Tuttavia, in questa Babele, Il Messaggero si sente di rassicurare. Infatti, secondo il quotidiano per i dipendenti provinciali non ci sarebbe nulla da temere: “Il futuro di queste persone dipende in buona parte dalle scelte delle Regioni, chiamate a decidere con proprie leggi quali funzioni in precedenza gestite dalle Province intendano assorbire. Ma solo una parte finora ha provveduto. Sullo sfondo c'è quella che il governo ha sempre descritto come un'eventualità del tutto teorica, o addirittura inesistente: la perdita del posto di lavoro nel 2018, dopo i due anni previsti per questa procedura di ricollocamento e altri due di formale messa in mobilità”.

La stampa, insomma, continua a dare credito ad affermazioni estemporanee di rappresentanti del Governo, che sui media continuano a considerare “eventualità del tutto teorica, o addirittura inesistente” ciò che prevede la legge. Come se, insomma, le leggi si scrivessero per scherzo o per dare libero spazio alla creatività di Governo e Parlamento. Il fatto è che sarebbe il caso di smetterla di lasciar credere che le leggi siano scritte un po’ per celia, un po’ per non morire. L’articolo 1, comma 428, della legge 190/2014, sul punto è fin troppo chiaro: “Al 31 dicembre 2016, nel caso in cui il personale interessato ai processi di mobilità di cui ai commi da 421 a 425 non sia completamente ricollocato, presso ogni ente di area vasta, ivi comprese le città metropolitane, si procede, previo esame congiunto con le organizzazioni sindacali che deve comunque concludersi entro trenta giorni dalla relativa comunicazione, a definire criteri e tempi di utilizzo di forme contrattuali a tempo parziale del personale non dirigenziale con maggiore anzianità contributiva. Esclusivamente in caso di mancato completo assorbimento del personale in soprannumero e a conclusione del processo di mobilità tra gli enti di cui ai commi da 421 a 425, si applicano le disposizioni dell'articolo 33, commi 7 e 8, del decreto legislativo 30 marzo 2001, n. 165”.

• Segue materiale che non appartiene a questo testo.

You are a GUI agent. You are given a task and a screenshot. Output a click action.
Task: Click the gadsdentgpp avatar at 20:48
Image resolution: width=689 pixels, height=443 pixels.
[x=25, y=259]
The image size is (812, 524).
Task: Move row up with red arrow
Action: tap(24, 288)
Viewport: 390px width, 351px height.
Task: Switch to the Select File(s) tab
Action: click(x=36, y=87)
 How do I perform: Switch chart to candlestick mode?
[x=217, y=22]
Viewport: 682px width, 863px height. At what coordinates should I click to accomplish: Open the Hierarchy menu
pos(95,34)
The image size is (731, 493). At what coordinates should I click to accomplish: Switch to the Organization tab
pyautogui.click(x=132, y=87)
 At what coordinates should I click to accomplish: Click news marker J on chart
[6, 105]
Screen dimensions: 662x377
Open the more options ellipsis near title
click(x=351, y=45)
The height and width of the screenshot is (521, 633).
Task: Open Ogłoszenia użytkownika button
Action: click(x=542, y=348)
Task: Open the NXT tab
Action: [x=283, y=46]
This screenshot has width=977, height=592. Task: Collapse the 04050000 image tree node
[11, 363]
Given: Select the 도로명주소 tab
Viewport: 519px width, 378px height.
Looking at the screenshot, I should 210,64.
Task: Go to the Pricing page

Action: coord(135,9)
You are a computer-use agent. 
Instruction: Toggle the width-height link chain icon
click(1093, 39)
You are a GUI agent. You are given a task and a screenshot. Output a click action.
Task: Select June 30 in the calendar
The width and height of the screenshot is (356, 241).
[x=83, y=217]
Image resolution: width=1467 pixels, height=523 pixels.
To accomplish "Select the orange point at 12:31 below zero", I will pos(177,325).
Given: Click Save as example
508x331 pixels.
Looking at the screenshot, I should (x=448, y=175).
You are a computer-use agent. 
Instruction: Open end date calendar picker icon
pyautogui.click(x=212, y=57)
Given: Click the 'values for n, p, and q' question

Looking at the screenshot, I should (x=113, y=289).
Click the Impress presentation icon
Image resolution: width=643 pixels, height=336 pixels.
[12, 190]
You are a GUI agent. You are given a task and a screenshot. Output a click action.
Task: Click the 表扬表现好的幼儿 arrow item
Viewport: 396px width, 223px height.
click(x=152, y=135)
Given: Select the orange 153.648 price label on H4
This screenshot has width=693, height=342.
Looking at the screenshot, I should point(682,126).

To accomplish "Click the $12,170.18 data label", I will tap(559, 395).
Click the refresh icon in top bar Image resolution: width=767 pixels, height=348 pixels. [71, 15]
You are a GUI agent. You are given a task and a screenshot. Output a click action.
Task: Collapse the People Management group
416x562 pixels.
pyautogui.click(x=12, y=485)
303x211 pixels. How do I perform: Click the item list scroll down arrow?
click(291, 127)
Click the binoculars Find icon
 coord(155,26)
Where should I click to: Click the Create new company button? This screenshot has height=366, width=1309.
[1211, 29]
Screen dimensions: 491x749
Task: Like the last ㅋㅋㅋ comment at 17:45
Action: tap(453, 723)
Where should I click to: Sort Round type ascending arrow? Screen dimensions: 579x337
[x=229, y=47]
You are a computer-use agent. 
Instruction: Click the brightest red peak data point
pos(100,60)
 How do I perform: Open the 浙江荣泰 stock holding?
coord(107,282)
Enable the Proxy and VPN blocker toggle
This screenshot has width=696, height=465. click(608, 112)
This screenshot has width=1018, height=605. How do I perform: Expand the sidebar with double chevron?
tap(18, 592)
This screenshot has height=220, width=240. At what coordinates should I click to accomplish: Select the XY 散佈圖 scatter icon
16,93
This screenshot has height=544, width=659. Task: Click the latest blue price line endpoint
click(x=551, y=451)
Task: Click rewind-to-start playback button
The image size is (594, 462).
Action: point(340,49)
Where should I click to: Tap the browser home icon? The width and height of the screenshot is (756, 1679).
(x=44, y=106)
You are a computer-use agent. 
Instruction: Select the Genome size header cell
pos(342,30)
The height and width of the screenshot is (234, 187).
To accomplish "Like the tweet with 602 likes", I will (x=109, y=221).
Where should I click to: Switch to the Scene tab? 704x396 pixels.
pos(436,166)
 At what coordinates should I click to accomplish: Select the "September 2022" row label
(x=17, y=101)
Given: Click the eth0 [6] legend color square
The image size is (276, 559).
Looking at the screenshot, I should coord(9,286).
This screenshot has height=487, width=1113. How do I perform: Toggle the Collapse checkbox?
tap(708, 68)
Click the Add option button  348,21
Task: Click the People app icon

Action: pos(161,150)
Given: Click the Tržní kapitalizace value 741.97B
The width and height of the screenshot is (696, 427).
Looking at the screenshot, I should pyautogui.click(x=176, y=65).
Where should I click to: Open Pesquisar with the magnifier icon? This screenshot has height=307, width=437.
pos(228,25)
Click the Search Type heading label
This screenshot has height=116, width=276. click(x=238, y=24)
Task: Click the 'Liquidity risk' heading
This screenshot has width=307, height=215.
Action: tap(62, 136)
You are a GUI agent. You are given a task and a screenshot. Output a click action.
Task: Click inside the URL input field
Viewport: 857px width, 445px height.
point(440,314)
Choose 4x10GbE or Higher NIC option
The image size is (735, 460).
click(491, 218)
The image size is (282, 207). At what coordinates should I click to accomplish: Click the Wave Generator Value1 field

Non c’è articolo di giornale o intervista di Ministro o Sottosegretario che possa smentire quanto previsto dalla legge. Per smentirla, occorrerebbe modificarla per davvero, in Parlamento, prendendo atto di tutti i fallimenti raccolti in serie in questi mesi, invece di sfoggiare esercizi di retorica ed ottimismo, contro la logica e contro le stesse disposizioni espresse della legge che Ministri e Sottosegretari affetti da dichiarazionite tranquillizzante cronica hanno votato, si spera non a loro insaputa.